Moisture content in lumber

What is moisture content of lumber?

The amount of moisture in wood is often expressed as a percentage of the weight of the wood when the oven-drying method is used. When a tree is still growing, the tree may have more moisture in it than ovendry wood fiber, resulting in moisture contents greater than 100%. As wood is cut and exposed to air, the moisture dries from the wood. In a sawmill, this process can be expedited by running the rough lumber through a kiln process, exposing it to elevated temperatures to aid the drying process. Southern Pine lumber can be gradestamped as KD19 when it has been dried in a kiln to a maximum moisture content of 19%. This generally means that the average moisture content of the lumber will be close to 15%, with some pieces somewhat drier and some pieces somewhat wetter.

Why dry lumber?

When mills dry their lumber, it reduces the weight of the product which reduces shipping costs. Drying lumber also tends to increase the strength and stiffness properties. As wood loses moisture content, it will also shrink in size. In fact, as wood dries below about 30% moisture content, it will lose about 1% in the radial and tangential directions for every 4% drop in moisture content. Wood shrinks very little in the longitudinal (lengthwise) direction as it dries. The picture below shows exaggerated images of how lumber shrinks relative to where it was cut from the log.

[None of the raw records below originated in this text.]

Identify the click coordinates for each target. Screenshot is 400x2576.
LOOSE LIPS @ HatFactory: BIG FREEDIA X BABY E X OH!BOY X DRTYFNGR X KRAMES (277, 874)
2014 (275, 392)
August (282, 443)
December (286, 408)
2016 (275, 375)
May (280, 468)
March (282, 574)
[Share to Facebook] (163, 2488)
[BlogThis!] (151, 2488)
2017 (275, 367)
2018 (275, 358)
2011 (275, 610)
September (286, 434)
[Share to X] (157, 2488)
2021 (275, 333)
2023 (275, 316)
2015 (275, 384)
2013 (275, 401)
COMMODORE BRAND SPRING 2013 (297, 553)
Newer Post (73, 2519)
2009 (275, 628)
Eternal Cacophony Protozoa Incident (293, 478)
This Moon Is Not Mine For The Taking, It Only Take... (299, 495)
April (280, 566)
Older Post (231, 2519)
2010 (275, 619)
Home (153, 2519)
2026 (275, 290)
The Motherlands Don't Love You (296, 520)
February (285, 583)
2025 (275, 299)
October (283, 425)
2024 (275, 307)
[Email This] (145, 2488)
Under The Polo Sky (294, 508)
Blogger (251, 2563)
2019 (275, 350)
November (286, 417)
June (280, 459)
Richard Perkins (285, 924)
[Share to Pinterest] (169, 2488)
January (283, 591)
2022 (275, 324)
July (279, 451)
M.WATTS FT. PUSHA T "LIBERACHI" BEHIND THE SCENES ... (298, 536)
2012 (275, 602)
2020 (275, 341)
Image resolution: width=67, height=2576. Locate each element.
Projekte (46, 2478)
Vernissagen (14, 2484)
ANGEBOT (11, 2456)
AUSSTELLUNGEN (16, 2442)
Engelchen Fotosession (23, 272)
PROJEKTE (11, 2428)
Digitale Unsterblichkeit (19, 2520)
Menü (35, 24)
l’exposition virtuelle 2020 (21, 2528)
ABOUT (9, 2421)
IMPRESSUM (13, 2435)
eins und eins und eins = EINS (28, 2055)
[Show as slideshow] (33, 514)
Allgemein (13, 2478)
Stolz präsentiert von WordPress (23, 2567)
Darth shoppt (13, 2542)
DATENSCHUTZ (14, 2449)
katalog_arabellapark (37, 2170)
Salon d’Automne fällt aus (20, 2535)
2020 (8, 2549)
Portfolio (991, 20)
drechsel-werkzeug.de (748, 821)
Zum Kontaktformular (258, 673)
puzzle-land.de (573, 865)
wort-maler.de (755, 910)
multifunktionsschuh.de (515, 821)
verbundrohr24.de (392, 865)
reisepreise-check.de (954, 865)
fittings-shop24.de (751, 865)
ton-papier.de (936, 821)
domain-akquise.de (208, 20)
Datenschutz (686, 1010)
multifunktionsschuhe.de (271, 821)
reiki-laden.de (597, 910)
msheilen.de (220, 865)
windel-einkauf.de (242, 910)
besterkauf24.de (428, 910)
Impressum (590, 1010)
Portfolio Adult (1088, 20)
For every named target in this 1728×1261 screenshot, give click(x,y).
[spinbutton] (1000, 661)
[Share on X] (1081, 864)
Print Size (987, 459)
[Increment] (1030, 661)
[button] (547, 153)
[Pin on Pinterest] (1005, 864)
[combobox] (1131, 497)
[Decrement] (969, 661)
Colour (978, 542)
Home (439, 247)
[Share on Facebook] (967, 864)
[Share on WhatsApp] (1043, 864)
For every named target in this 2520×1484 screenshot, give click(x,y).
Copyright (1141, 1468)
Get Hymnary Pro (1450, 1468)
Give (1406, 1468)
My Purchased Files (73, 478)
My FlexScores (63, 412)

When wood is used in a structure, it will equilibrate to the moisture content determined by the ambient relative humidity. In the United States, this can vary from about 6% MC in arid regions to about 11% MC in wetter coastal regions, with much of the country at about 8% MC. The closer a piece of lumber is to the moisture content it will equilibrate to in place means the less shrinkage will occur after it is installed. If the moisture content of wood exceeds about 23%, it may begin to mold. Keeping lumber mold-free is another good reason to dry lumber.